There is no doubt an order issued by the Supreme Court of India is not binding on Sri Lanka, as Mr. Raju has said, but it must not be forgotten that the court’s jurisdiction extends up to the contiguous zone (up to 24 nautical miles) of India
In his article in The Hindu, “Chasing a boat we missed long ago” (Op-Ed, May 27, 2013), Deepak Raju has criticised the futility of the pending litigation on Katchatheevu island and has described claims to retrieve the island as weak in international law.
There is no doubt an order issued by the Supreme Court of India is not binding on Sri Lanka, as Mr. Raju has said, but it must not be forgotten that the court’s jurisdiction extends up to the contiguous zone (up to 24 nautical miles) of India. Section 5 of the Maritime Zones Act specifically provides Indian courts with powers in the contiguous zone in matters where the “security of India” is involved. Therefore, matters pertaining to Katchatheevu — which is 18 nautical miles off the Indian coast, fishing in the waters around it and the safety of fishermen could be argued to be well within the ambit of Indian courts. Also, the petition filed recently by M. Karunanidhi (former Chief Minister of Tamil Nadu) specifically lists as respondents the Union of India, through its Cabinet Secretary and Foreign Secretary, all of whom are accountable to the courts of the country.
As Mr. Raju has pointed out, the Government of India has to amend the First Schedule of the Constitution to confirm the cession of territory, in accordance with the judgment in the landmark Berubari Union case. But, the government’s failure to table the 1974 and 1976 agreements in Parliament has raised questions about its intention. Also, Mr. Raju points out that the treaties state that they are subject to ratification. According to Article 14(1)(b) of the Vienna Convention, ratification of a treaty is necessary when negotiating states have agreed that ratification is required. But there is no indication that the India-Sri Lanka agreements have been ratified by the President of India, once again leaving us to wonder whether there is a bona fide intention by the government in giving any legal effect to the agreements.
Interestingly, he raises the question of whether the island was comprised in the Province of Madras as central to the claims on Katchatheevu. Historical evidence abounds that Katchatheevu was the zamindari of the Raja of Ramnad, and subsequently became a part of the State of Tamil Nadu. The Memoirs of the Governor of Ceylon from 1757 to 1762 clearly establishes the control of the Raja of Ramnad over the island. In 1921, a meeting of British officials in Colombo to discuss maritime boundary issues has referred to India’s territorial claim on Katchatheevu. After independence, the island was listed as a part of Ramanathapuram district in the 1972 Gazetteers: Ramanathapuram by the Government of Tamil Nadu.
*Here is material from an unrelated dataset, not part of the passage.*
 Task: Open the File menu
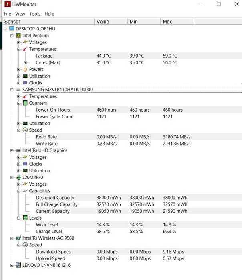point(7,14)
Apart from this, Mr. Raju has committed two serious omissions in his analysis. First, he has failed to explain the contents of the agreements, which is important to understanding their constitutional maintainability. The 1974 agreement between the Prime Ministers of India and Sri Lanka allows the “vessels of India and Sri Lanka to enjoy in each others waters such rights as they have traditionally enjoyed” but that “each country shall have sovereignty and jurisdiction and control over the waters.” The words of the agreement sow the seeds of legal confusion. Simply put, as per this agreement, our fishermen can legally fish in Sri Lankan waters but they can be arrested for the same under Sri Lankan laws.
On the 1976 agreement
Second, he has neglected to cover the historical events leading up to the 1976 agreement. In June 1975, Emergency was imposed all over India. Consequently, the Tamil Nadu Government was dismissed in January 1976. While there was no parliamentary or legislative functioning or civil society activism possible, the Exchange of Letters on March 23, 1976 between the Foreign Secretaries of India and Sri Lanka constituted the 1976 agreement. It was agreed that “fishing vessels and fishermen of India shall not engage in fishing in the Exclusive Economic Zone of Sri Lanka,” but it made no mention of the traditional fishing rights guaranteed in the previous agreement.
The contradictory and conflicting positions espoused by the two agreements, created in the background of political upheaval and uncertainty, have caused immense hardship to Tamil Nadu’s fishermen. According to reports, an estimated 500 fishermen have been killed in India-Sri Lanka waters over the past 30 years. It is not disputed that India must be bound by her international commitments, but the violations of international maritime and humanitarian laws by Sri Lanka and its navy have left India with no other choice but to review the agreements of 1974 and 1976. If the Government chooses to do so, it would be well within the purview of the Supreme Court to adjudicate the way forward.
(Manuraj Shunmugasundaram is studying law at the University of Delhi and is a parliamentary research aide to the DMK.)